Given information
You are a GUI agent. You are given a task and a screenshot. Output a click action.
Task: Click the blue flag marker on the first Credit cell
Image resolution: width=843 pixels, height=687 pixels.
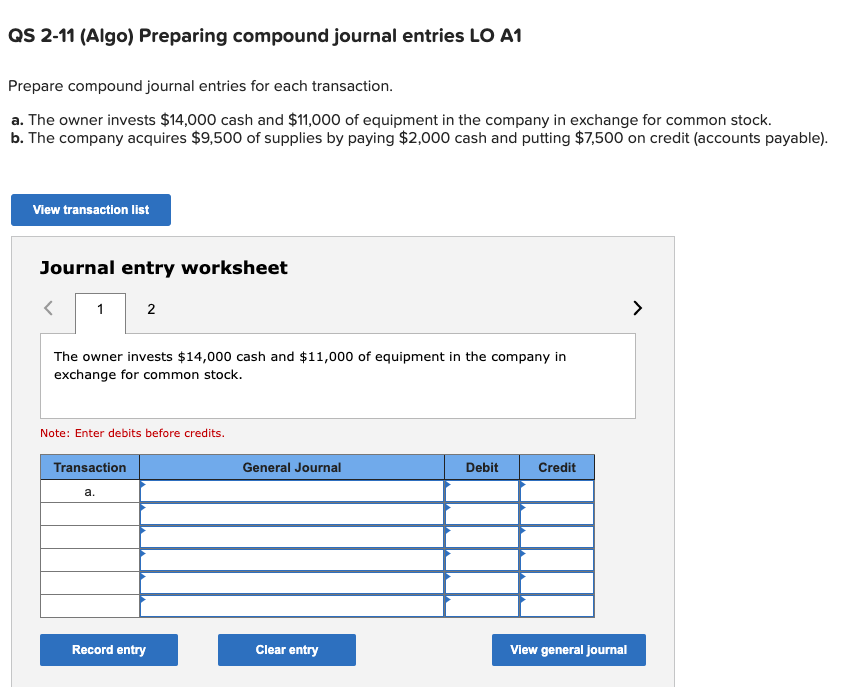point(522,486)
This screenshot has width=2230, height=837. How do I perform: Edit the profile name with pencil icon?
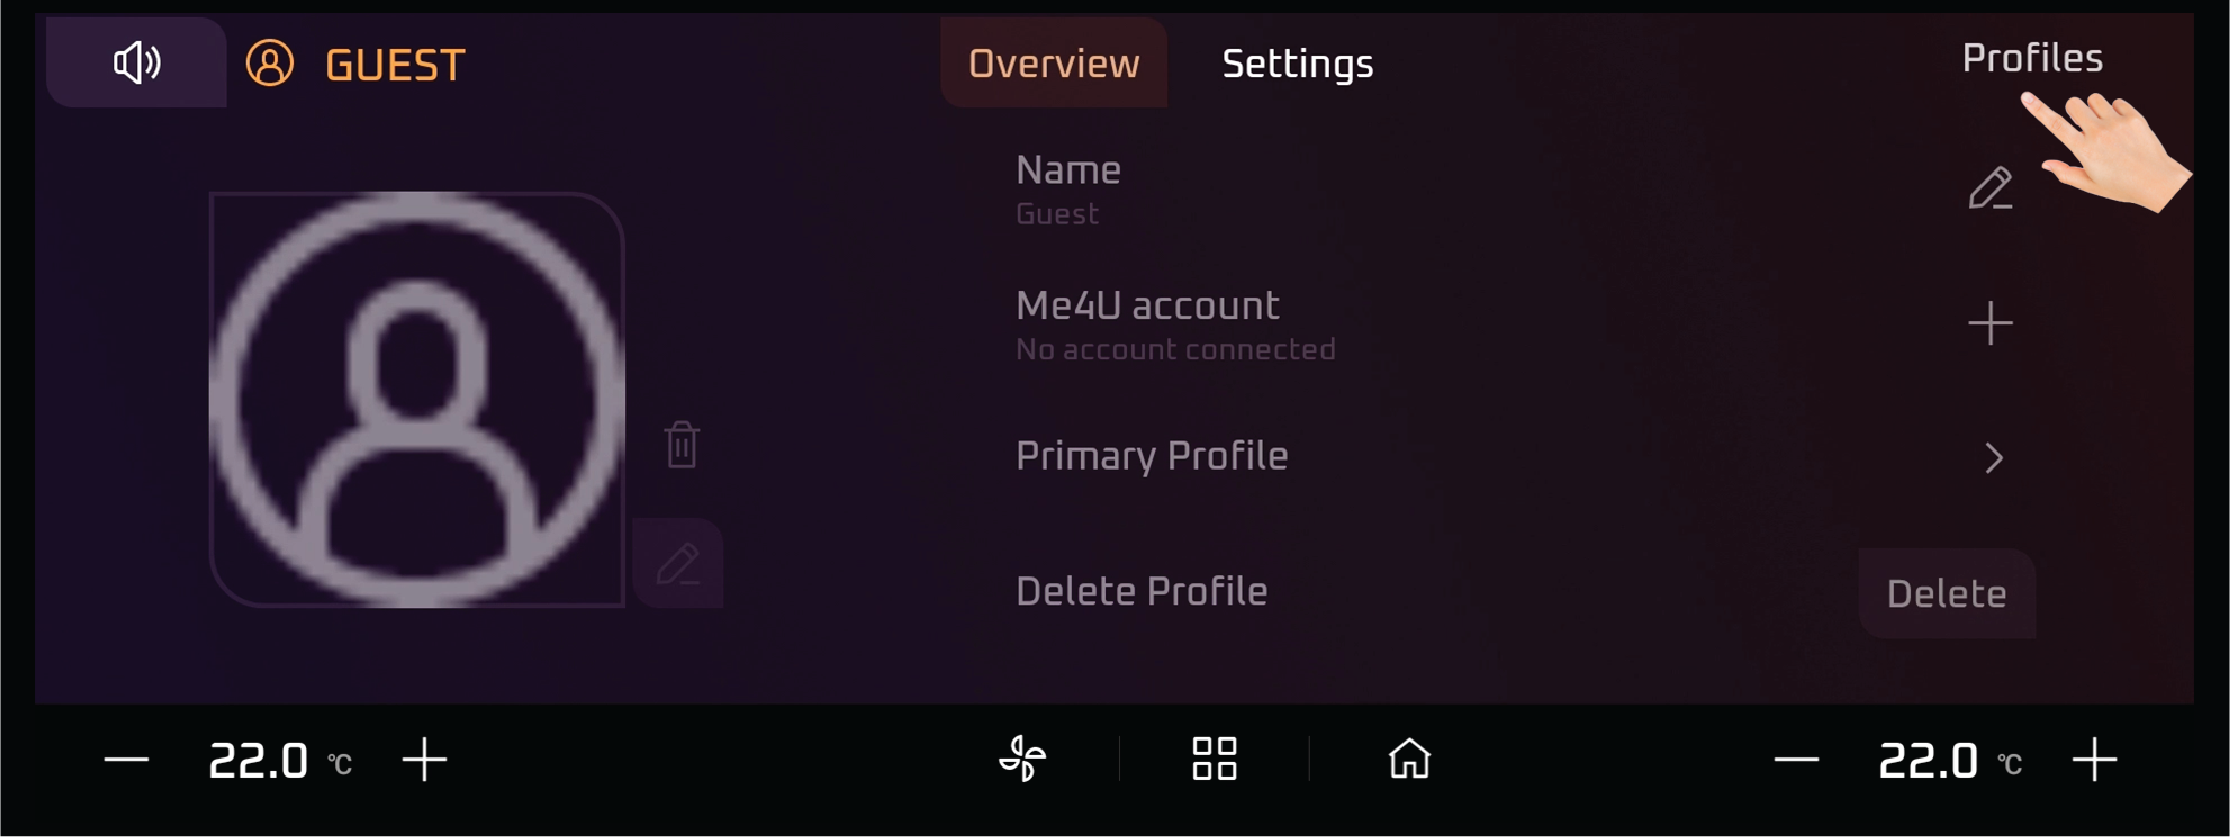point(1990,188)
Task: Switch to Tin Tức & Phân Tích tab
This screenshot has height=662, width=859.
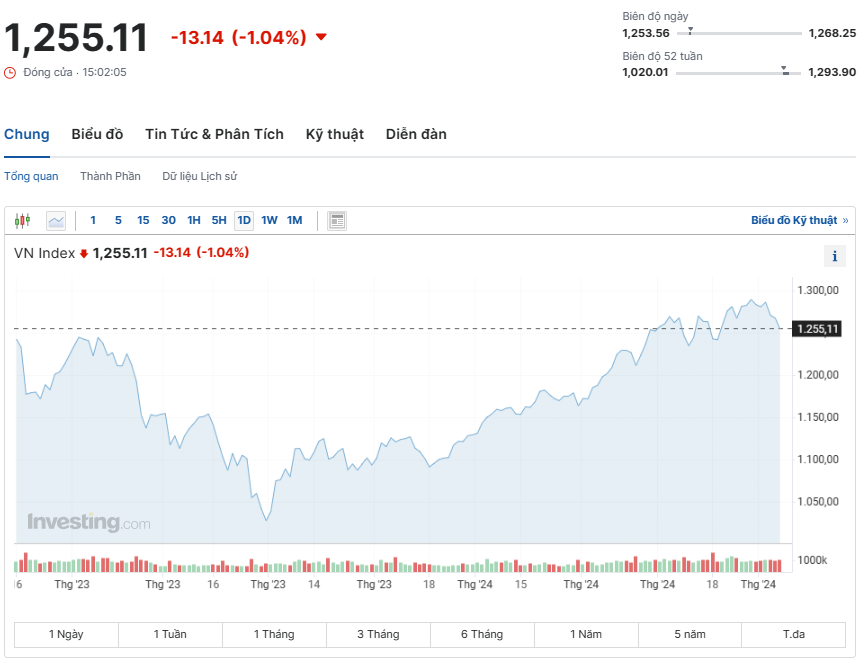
--
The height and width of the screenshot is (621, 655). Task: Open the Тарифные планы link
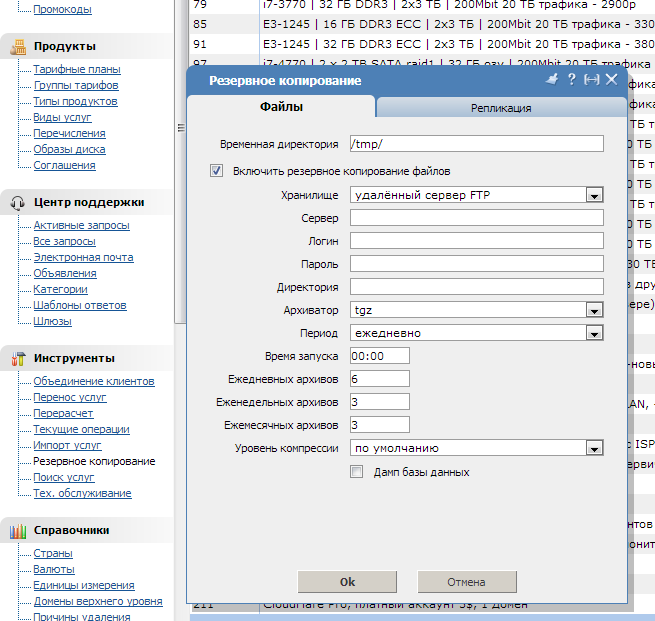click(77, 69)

Your goal
Using the material above, reproduce only the lines that run from the line with "Image resolution: width=843" up to and including the line with "This screenshot has height=662, width=859.", exactly, with the pictures dropped.

Task answer
Image resolution: width=843 pixels, height=687 pixels.
point(522,486)
This screenshot has width=2230, height=837. How do I perform: Edit the profile name with pencil icon?
point(1990,188)
Task: Switch to Tin Tức & Phân Tích tab
This screenshot has height=662, width=859.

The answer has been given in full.